RECORDED INFORMATION
#####
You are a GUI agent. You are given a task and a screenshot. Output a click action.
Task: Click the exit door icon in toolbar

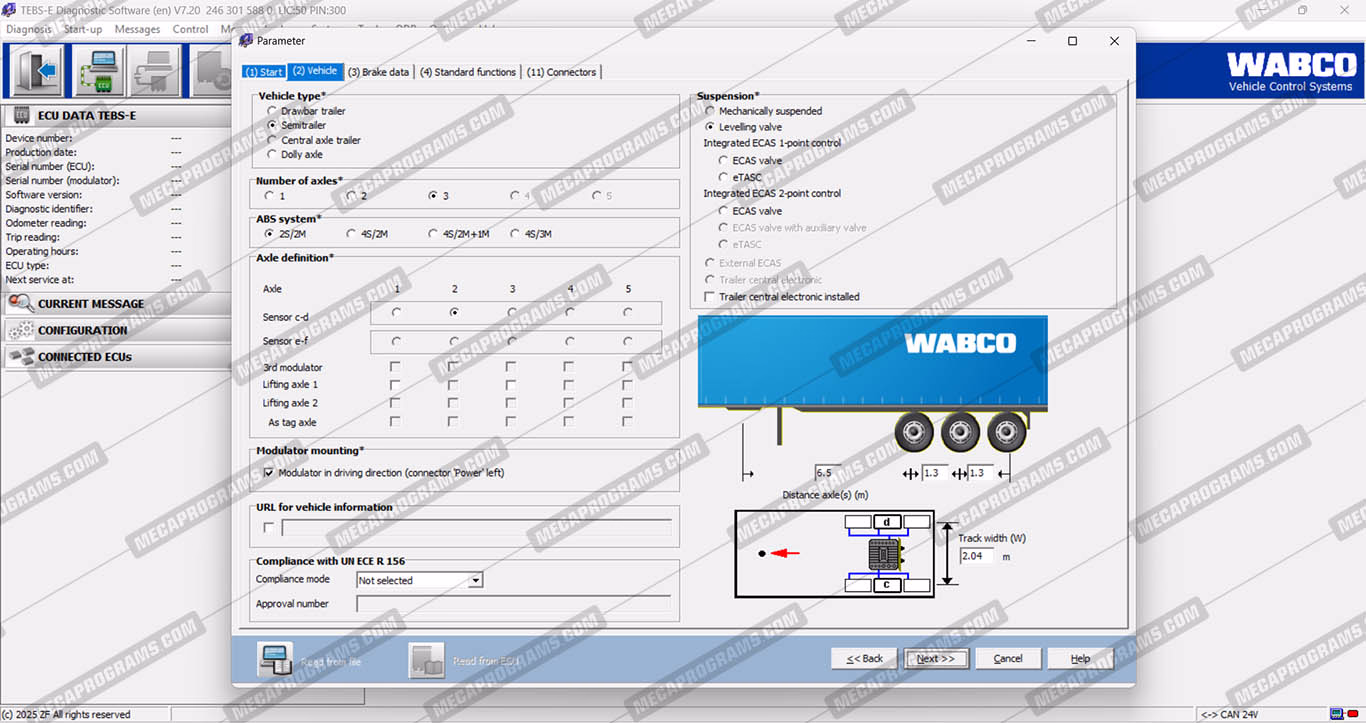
#####
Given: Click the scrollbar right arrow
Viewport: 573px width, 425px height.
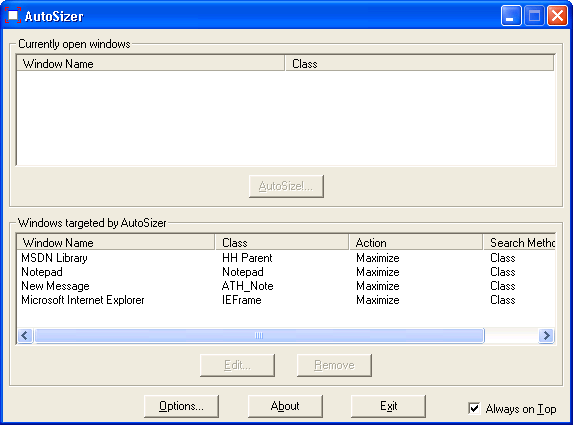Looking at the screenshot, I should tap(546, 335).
#####
TO DO
Retype, exactly and in full, the lines above from the one containing "You are a GUI" through the one containing "Task: Click the exit door icon in toolbar".

EXERCISE SOLUTION
You are a GUI agent. You are given a task and a screenshot. Output a click action.
Task: Click the exit door icon in toolbar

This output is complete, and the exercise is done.